Going to Boise this past summer let me see a short stretch of I-84 with a speed limit of 80.  People were going 85 to 90.   Since a good part of the freeway has been modernized, that was a blast!

It must suck rutabagas to live where speed limits are strictly enforced on the freeways.

Rick
US 101 is THE backbone of the Pacific coast from Bandon OR to Willits CA.  Industry, tourism and local traffic would be gone or severely crippled without it being in functioning condition in BOTH states.

Concrete Bob

#4
It would be wonderful to see a third, or even possibly fourth lane added on I-5 between the junction of I-5/I-580 in the north to the I-5/SR 99 at south end.  Before Caltrans had to remove all their Transportation Corridor Reports (TCRs) from their website, due to "accessibility issues," (which affected all State Agencies) the TCRs for Caltrans District 6 and 10 called for a six lane concept for the entire corridor by 2035, and an eight-lane corridor for the ultimate build-out.  There is enough traffic on the corridor for six lanes, currently.  And, if truck traffic was limited to the right two lanes for the corridor, a constant speed of 75-85 MPH throughout the corridor would be (in my opinion) reasonable and proper.

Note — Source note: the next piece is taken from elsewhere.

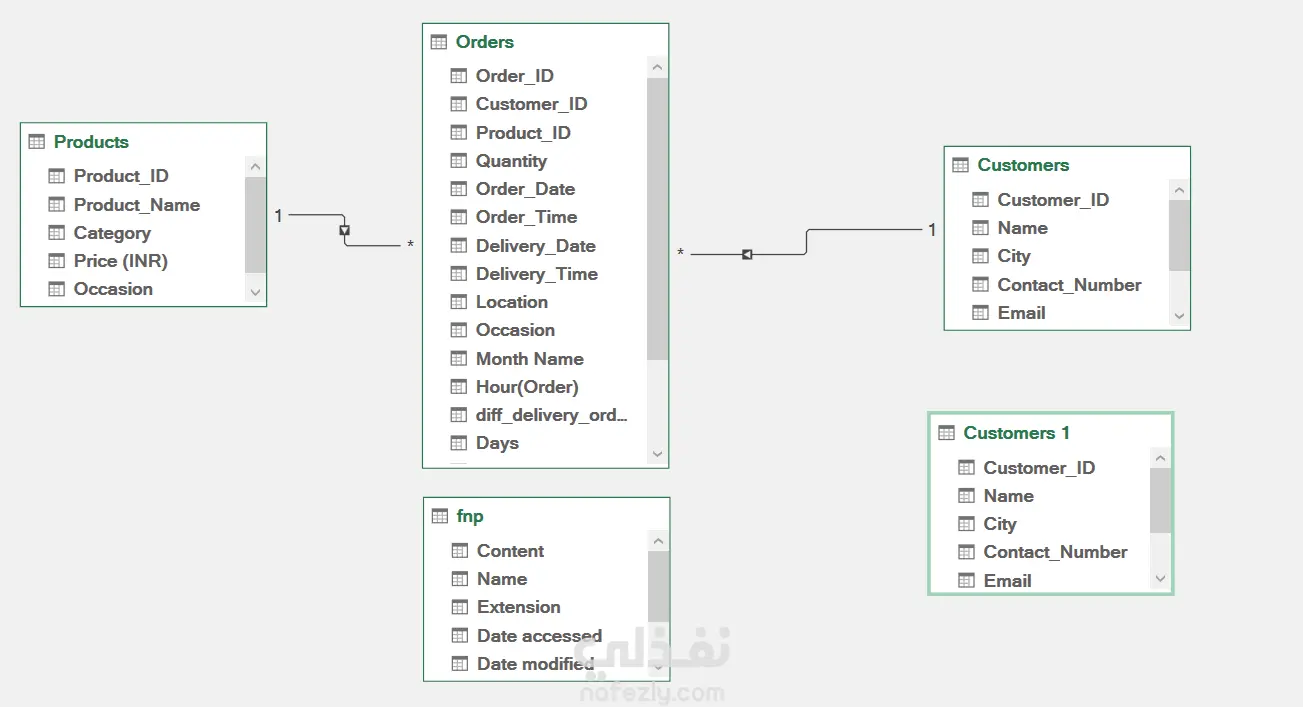Click the Orders table scrollbar thumb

I think transportation funds would be far better spent on adding lanes to I-5 along that corridor than spending them on the High Speed Rail fiasco. 

I figure, all automobiles will be zero-emission, or run on clean alternative energy/fuels in the next fifty years, and investing in a widening of this corridor would be a very wise long-term investment.  Eighteen-wheel trucks might take a tad longer to evolve to a similar mode, but it will eventually happen, too.

Driving the corridor can be grueling, but if you have the right attitude, it is a total pleasure. Especially when you can safely drive 75 or 80 miles per hour, without trucks being in both lanes doing "elephant races" where one truck is trying to overtake another.

I would also like to see SR 99 widened and modernized as well.  And, while we are at it, having the State of California study building SR 65, and upgrading US 101 to freeway standards between Gaviota and Gilroy. The costs of the upgrades and studies would probably be less than the cost to build High Speed Rail, and accommodate more modes of transport and goods movement than High Speed Rail could ever help attain.   

nexus73

Quote from: Concrete Bob on December 24, 2019, 11:38:08 PM
It would be wonderful to see a third, or even possibly fourth lane added on I-5 between the junction of I-5/I-580 in the north to the I-5/SR 99 at south end.  Before Caltrans had to remove all their Transportation Corridor Reports (TCRs) from their website, due to "accessibility issues," (which affected all State Agencies) the TCRs for Caltrans District 6 and 10 called for a six lane concept for the entire corridor by 2035, and an eight-lane corridor for the ultimate build-out.  There is enough traffic on the corridor for six lanes, currently.  And, if truck traffic was limited to the right two lanes for the corridor, a constant speed of 75-85 MPH throughout the corridor would be (in my opinion) reasonable and proper.

I think transportation funds would be far better spent on adding lanes to I-5 along that corridor than spending them on the High Speed Rail fiasco. 

I figure, all automobiles will be zero-emission, or run on clean alternative energy/fuels in the next fifty years, and investing in a widening of this corridor would be a very wise long-term investment.  Eighteen-wheel trucks might take a tad longer to evolve to a similar mode, but it will eventually happen, too.

Driving the corridor can be grueling, but if you have the right attitude, it is a total pleasure. Especially when you can safely drive 75 or 80 miles per hour, without trucks being in both lanes doing "elephant races" where one truck is trying to overtake another.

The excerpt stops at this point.